Remote patient monitoring (RPM), wellness and prevention, and operations are the three major areas positively impacted by healthcare IoT.
“The value is being demonstrated from IoT programs in the areas of medical or administrative/ operational cost savings, improvements in consumer experience, and revenue growth through consumer attraction/retention,” said survey authors.
The survey polled respondents in the three major areas, asking if their respective IoT programs had extensive, moderate, or minimal cost savings due to their IoT programs.
Thirty-three percent of providers and 42 percent of payers reported extensive operational cost savings from their RPM IoT programs. Forty-two percent of payers achieved extensive medical cost savings from their RMP IoT programs.

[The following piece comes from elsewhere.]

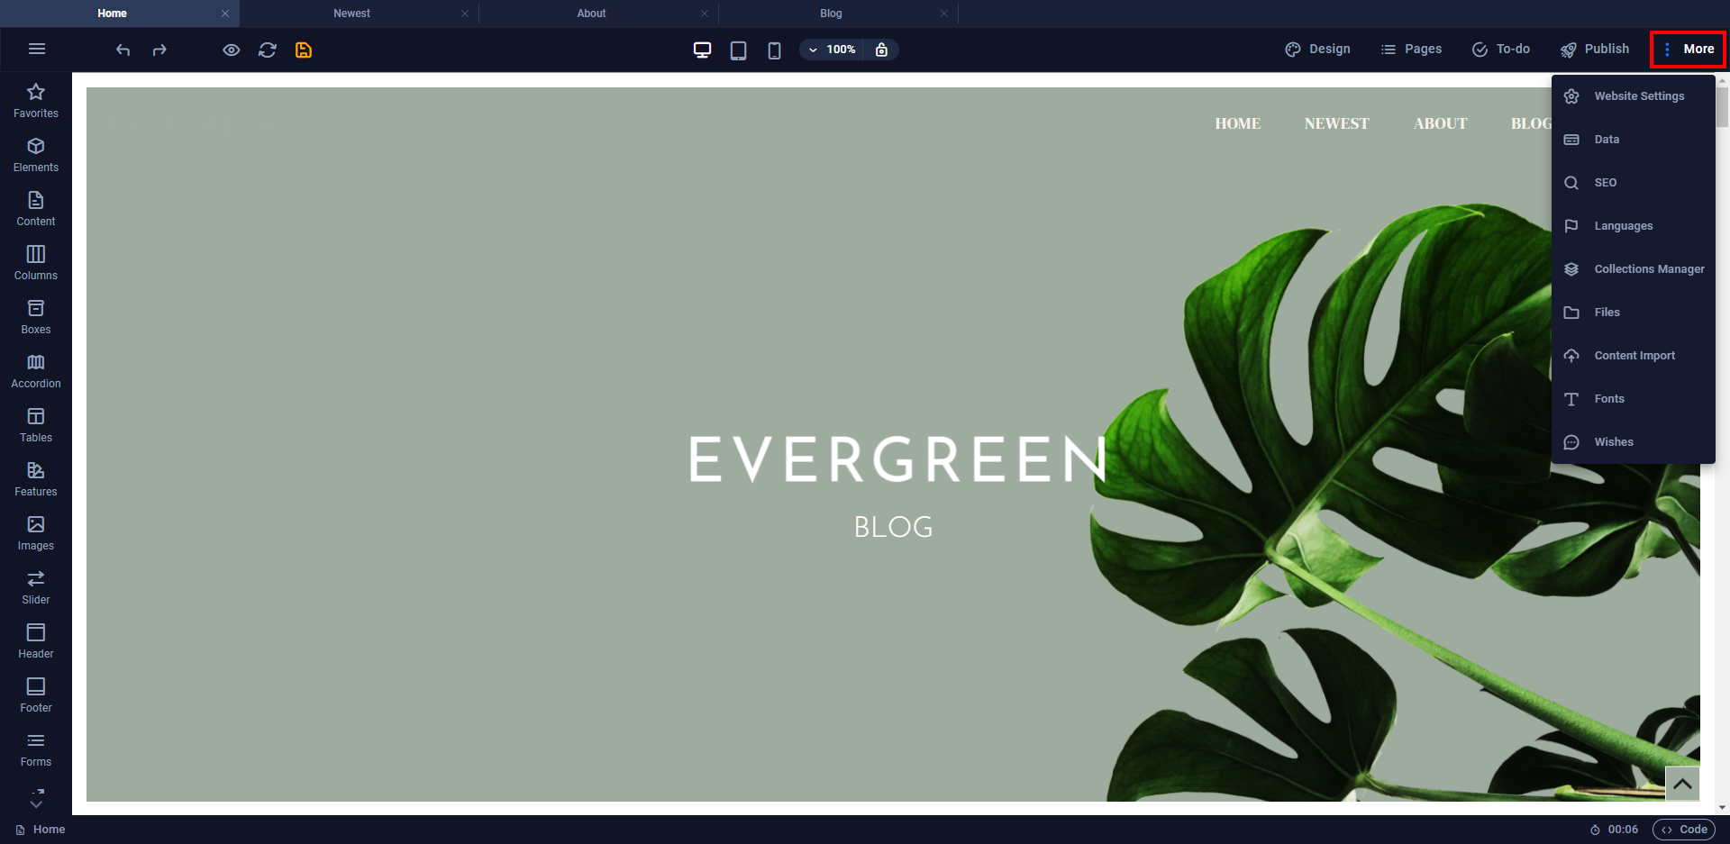Switch to tablet view mode

[738, 50]
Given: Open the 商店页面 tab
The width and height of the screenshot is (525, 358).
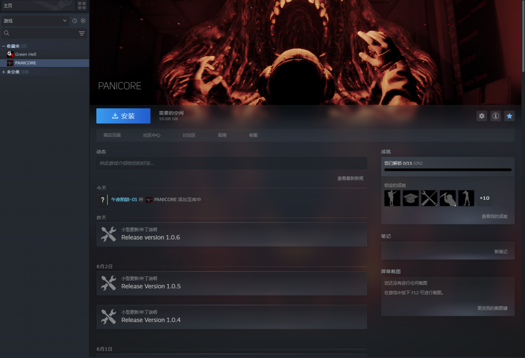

Most of RPM healthcare IoT investments focus on cardiac conditions.
Other popular RPM investments include chronic respiratory conditions, cancer, mental health, diabetes, and obesity.
The survey identified consumer satisfaction as a major business driver in offering RPM IoT solutions. Eighty-two percent said that better patient experience is important or extremely important.
Improved health management, improved staff efficiency, improved patient care plan adherence, and reduced hospital readmissions are also driving factors for RPM IoT solutions.
Forty-two percent of providers and 45 percent of payers achieved extensive medical cost savings from their wellness and prevention IoT programs.
Ninety-one percent of providers and 95 percent of payers said that wearables are an important component of their wellness and prevention IoT plans and investments.
Similar to RPM, patient satisfaction is one of the most important factors driving wellness and prevention IoT investments.
Thirty-one percent of providers reported extensive administrative cost savings from their operations IoT programs and 44 percent of payers noted extensive improvement in customer experience scores from their operations IoT programs.
Organizations are embracing IoT to manage inventory and medical supplies. Keeping better track of these things saves money and increases patient experience.
Benefits of healthcare IoT adoption are proven, however executives are still met with barriers preventing wider adoption.
“No single barrier stands out significantly from the others as a particular inhibitor,” survey authors stated. “In fact, executives see the top two barriers— privacy concerns and legacy systems— as equal hindrances. These top two are only slightly ahead of the next three cited barriers: Security concerns, technology immaturity and lack of budget.”
Lack of interoperability standards and unclear business needs were also cited as barriers preventing healthcare IoT adoption.
Survey authors advised healthcare organizations to invest in IoT solutions now.
IoT offers a very high level of patient satisfaction. As IoT becomes more common in healthcare, patients are going to expect the latest IoT technology from their provider. Patients will leave in favor of providers who offer better technology for their care if organizations drag their feet at adopting healthcare IoT technology.
The survey also suggested that organizations measure and build on success. A successful IoT program doesn’t mean that the investment and improvement of the technology is over. Organizations can take successful IoT deployments and build on them, applying them to other parts of the organization as well.
Building on successful IoT technology will save organizations money and improve patient satisfaction.